# ТЕКСТ
● ● ●

Эволюция палиндрома в русской поэзии

Издательство Европейского университета в Санкт-Петербурге выпустило книгу «Революция на языке палиндрома: Блок и Маяковский в поэтических трансформациях». Это две культовые поэмы о Революции — «Двенадцать» Блока и «Хорошо» Маяковского, — переписанные палиндромами, а также другие примеры палиндромической поэзии и исследовательские работы.

«Электронекрасовка» публикует главу «Эволюция палиндрома в русской поэзии» с кратким обзором истории русской комбинаторной поэзии.

28 февраля в 19:30 в арт-пространстве Библиотеки имени Н.А. Некрасова пройдёт презентация и обсуждение книги «Революция на языке палиндрома: Блок и Маяковский в поэтических трансформациях». Книгу представят авторы-составители Антонина Балашова и Иван Чудасов, а также научный редактор серии AVANT-GARDE Андрей Россомахин. В вечере принимают участие: сын одного из героев книги, Бориса Гольдштейна, Дмитрий Козлов; автор единственной докторской диссертации о русском палиндроме Александр Бубнов; поэт и литературный критик Данила Давыдов.

Краткий обзор истории русской комбинаторной поэзии

Иван Чудасов

Комбинаторная поэзия, или комбинаторика, — совокупность стихотворных художественных произведений, основанных на жёстких ограничениях и экономии словесного материала, а также обладающих очень яркой эстетически значимой формой.

Точного и устоявшегося определения комбинаторной поэзии на данный момент не существует, сам термин не всеми признан, и в качестве синонимов выступают такие определения, как литература технэ, «формальная литература, литература формы и игры, технопегнии, ограниченный рационализм, потенциальная литература, академический авангард, когнитивный авангард».

● ● ●

# ТРЕБОВАНИЯ К ЗАДАНИЯМ
[A] Верните из текста о палиндроме фрагмент, который открывается словами, содержащими «Издательство Европейского университета», и закрывается словами «русской комбинаторной поэзии.».
[B] Перепишите в виде списка абзац текста о палиндроме, начинающийся словами «28 февраля в 19:30», сохранив основные сведения.
[C] Продолжите текст о палиндроме, начав сразу после последнего приведённого в нём предложения.

# ПРЕДСТАВЛЕННЫЕ ДАННЫЕ
● ● ●

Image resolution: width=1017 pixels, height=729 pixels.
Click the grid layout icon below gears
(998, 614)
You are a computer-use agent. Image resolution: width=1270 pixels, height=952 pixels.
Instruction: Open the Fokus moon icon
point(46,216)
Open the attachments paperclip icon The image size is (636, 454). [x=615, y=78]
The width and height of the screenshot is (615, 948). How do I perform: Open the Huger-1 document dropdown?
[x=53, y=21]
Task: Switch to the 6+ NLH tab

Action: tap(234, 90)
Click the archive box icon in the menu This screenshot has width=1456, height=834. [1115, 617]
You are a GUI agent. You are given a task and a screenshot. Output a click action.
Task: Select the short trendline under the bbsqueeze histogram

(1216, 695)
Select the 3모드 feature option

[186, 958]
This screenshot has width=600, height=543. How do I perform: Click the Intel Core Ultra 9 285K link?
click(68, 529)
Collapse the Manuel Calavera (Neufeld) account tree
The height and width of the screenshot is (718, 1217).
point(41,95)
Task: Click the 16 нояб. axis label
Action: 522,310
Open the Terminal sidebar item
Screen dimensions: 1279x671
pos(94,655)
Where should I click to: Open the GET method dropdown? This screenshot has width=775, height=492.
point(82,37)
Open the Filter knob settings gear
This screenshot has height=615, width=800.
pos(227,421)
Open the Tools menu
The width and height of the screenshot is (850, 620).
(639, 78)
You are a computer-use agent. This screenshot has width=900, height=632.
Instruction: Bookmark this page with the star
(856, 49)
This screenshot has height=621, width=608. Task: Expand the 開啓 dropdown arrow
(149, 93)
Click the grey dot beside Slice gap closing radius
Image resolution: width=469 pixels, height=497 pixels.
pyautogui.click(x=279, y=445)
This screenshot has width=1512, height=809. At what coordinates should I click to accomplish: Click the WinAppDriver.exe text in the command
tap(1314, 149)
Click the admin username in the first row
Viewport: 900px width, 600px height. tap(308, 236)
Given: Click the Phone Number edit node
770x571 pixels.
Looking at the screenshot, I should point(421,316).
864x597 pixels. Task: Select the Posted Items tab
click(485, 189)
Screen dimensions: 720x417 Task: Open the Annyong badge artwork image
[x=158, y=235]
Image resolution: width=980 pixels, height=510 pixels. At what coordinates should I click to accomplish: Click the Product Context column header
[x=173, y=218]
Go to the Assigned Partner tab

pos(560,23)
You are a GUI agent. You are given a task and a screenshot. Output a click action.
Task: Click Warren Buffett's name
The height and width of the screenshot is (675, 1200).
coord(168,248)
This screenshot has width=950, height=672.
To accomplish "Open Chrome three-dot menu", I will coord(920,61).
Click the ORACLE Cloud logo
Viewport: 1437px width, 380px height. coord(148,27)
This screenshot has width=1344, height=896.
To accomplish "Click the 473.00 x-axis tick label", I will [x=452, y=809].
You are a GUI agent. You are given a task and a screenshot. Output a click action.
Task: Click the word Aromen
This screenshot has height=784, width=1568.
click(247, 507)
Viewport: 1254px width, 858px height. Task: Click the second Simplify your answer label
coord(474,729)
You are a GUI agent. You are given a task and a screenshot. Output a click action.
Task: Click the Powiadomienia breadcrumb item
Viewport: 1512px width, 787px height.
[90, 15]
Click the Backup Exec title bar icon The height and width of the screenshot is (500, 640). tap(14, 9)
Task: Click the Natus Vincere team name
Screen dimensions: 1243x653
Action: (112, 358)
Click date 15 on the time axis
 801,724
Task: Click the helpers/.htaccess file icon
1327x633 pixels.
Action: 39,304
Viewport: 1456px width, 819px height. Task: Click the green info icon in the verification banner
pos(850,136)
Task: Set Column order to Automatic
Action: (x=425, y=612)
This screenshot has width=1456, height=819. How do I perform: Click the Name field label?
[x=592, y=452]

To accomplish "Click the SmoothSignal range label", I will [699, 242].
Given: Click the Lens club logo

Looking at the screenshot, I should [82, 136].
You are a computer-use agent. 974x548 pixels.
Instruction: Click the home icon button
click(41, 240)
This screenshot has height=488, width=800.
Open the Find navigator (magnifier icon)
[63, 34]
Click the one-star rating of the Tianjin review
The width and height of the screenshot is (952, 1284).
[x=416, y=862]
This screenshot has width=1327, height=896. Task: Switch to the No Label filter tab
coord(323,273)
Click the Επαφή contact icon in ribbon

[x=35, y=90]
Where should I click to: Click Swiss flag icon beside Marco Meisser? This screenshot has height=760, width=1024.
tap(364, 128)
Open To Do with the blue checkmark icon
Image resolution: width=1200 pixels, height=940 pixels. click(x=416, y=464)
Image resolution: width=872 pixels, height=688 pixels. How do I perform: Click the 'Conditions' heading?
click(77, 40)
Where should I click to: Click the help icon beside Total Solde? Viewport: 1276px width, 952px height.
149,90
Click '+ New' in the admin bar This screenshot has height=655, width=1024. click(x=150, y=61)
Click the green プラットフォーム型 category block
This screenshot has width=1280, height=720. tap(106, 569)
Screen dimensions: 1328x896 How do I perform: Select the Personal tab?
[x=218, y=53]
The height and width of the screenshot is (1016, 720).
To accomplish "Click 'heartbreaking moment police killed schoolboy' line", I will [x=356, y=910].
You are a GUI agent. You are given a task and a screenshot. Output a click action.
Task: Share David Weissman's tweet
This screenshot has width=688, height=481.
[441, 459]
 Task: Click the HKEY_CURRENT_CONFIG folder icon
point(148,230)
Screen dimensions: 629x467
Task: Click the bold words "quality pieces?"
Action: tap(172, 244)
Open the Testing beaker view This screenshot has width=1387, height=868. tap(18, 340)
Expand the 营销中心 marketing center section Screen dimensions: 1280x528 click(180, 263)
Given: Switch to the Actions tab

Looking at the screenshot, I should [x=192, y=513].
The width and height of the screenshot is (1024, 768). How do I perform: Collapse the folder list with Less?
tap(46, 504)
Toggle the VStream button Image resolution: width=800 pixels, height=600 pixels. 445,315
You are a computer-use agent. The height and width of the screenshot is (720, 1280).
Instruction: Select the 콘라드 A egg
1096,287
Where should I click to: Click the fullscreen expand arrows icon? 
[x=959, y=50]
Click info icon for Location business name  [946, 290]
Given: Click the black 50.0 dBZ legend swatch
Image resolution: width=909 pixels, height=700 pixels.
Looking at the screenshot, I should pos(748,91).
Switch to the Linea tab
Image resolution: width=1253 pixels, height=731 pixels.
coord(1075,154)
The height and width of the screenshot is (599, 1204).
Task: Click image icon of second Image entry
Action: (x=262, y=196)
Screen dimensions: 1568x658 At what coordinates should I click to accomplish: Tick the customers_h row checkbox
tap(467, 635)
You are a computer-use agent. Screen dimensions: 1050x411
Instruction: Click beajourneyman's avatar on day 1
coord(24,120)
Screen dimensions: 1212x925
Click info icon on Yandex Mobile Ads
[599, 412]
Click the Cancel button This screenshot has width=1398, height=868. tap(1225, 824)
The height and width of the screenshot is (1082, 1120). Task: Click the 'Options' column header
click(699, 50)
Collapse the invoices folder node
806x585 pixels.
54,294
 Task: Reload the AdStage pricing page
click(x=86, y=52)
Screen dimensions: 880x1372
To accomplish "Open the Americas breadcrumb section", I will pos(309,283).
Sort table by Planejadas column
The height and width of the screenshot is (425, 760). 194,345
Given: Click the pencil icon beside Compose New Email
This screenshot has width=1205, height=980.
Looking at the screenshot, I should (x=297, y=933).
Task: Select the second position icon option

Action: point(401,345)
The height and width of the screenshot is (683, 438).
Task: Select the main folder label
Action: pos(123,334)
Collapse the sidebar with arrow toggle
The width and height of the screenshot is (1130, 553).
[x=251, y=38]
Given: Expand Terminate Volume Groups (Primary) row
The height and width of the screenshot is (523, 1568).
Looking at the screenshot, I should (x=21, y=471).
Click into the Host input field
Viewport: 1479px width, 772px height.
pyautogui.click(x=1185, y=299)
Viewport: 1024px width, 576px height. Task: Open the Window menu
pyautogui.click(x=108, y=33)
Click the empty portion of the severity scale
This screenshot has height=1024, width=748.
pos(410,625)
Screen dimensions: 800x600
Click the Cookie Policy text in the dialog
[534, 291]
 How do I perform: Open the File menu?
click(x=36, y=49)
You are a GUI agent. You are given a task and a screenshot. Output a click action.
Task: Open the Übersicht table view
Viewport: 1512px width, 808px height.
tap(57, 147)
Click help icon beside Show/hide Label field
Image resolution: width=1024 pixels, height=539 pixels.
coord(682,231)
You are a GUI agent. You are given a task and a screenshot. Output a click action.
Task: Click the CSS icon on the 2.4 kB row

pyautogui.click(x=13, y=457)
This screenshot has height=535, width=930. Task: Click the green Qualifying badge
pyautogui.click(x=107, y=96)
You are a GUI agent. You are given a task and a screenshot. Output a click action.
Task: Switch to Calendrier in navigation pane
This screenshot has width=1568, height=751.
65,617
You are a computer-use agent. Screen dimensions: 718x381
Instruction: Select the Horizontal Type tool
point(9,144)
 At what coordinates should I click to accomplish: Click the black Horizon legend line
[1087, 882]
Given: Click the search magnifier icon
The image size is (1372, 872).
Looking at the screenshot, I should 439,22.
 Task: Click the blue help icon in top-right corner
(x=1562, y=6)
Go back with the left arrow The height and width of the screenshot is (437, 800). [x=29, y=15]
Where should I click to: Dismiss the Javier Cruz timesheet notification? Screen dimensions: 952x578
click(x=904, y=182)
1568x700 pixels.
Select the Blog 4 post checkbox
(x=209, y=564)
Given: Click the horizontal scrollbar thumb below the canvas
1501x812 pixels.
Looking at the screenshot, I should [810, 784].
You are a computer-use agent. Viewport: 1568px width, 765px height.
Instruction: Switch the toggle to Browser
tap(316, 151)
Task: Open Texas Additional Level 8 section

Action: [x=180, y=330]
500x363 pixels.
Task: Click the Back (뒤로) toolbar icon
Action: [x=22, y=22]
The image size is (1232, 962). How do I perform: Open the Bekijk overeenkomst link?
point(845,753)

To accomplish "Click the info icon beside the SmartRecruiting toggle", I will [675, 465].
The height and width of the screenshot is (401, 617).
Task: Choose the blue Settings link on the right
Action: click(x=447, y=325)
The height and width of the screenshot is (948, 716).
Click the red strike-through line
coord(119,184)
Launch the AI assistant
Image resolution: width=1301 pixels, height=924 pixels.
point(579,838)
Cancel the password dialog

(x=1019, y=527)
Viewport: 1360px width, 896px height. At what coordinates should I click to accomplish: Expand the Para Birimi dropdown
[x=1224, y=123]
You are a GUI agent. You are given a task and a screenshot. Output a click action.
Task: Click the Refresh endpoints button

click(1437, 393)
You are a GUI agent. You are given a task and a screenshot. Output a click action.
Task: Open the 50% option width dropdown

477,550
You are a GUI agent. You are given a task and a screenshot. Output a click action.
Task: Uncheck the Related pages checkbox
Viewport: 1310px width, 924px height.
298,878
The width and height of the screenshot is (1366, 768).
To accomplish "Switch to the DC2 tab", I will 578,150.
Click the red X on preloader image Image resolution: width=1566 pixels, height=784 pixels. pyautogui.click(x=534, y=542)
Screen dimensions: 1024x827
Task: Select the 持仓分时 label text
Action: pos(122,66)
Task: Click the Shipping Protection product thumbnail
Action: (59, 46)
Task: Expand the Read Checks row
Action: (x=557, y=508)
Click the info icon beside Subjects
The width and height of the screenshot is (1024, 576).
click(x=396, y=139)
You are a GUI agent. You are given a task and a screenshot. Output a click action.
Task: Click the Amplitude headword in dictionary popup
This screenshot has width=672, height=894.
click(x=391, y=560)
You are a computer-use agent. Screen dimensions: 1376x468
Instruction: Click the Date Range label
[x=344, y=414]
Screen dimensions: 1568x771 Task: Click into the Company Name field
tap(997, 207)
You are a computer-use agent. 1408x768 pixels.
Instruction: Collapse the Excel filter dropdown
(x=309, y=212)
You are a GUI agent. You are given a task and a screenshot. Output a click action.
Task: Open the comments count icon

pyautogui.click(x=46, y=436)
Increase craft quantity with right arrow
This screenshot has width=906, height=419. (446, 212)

● ● ●

# ОТВЕТЫ ПО ЗАДАНИЯМ
[A]
Издательство Европейского университета в Санкт-Петербурге выпустило книгу «Революция на языке палиндрома: Блок и Маяковский в поэтических трансформациях». Это две культовые поэмы о Революции — «Двенадцать» Блока и «Хорошо» Маяковского, — переписанные палиндромами, а также другие примеры палиндромической поэзии и исследовательские работы.

«Электронекрасовка» публикует главу «Эволюция палиндрома в русской поэзии» с кратким обзором истории русской комбинаторной поэзии.

[B]
- Когда: 28 февраля, 19:30.
- Где: арт-пространство Библиотеки имени Н.А. Некрасова.
- Что: презентация и обсуждение книги «Революция на языке палиндрома: Блок и Маяковский в поэтических трансформациях».
- Представляют книгу: авторы-составители Антонина Балашова и Иван Чудасов, научный редактор серии AVANT-GARDE Андрей Россомахин.
- Участники вечера: Дмитрий Козлов, сын Бориса Гольдштейна, одного из героев книги; Александр Бубнов, автор единственной докторской диссертации о русском палиндроме; поэт и литературный критик Данила Давыдов.

[C]
С одной стороны, в комбинаторной поэзии как никогда ярко реализуется принцип преодоления языка как лингвистической определённости, с другой стороны — установка на демонстрацию всего или почти всего богатства языка. Следует отметить, что, несмотря на большое внимание к техническому исполнению, приверженцы русской комбинаторной поэзии ни в коем случае не стремятся порвать с содержанием. Наоборот, сложная форма нередко порождает сложное содержание: ассоциативное, многоплановое, полифоническое, часто необычное и трудное для восприятия, но зато потенциально насыщенное, богатое.

Частое обвинение комбинаторной поэзии в версификаторстве или не-поэзии снимается тем, что комбинаторика представляет собой совокупность эстетических значений, исторически преемственную и признанную литературным сообществом как художественное событие.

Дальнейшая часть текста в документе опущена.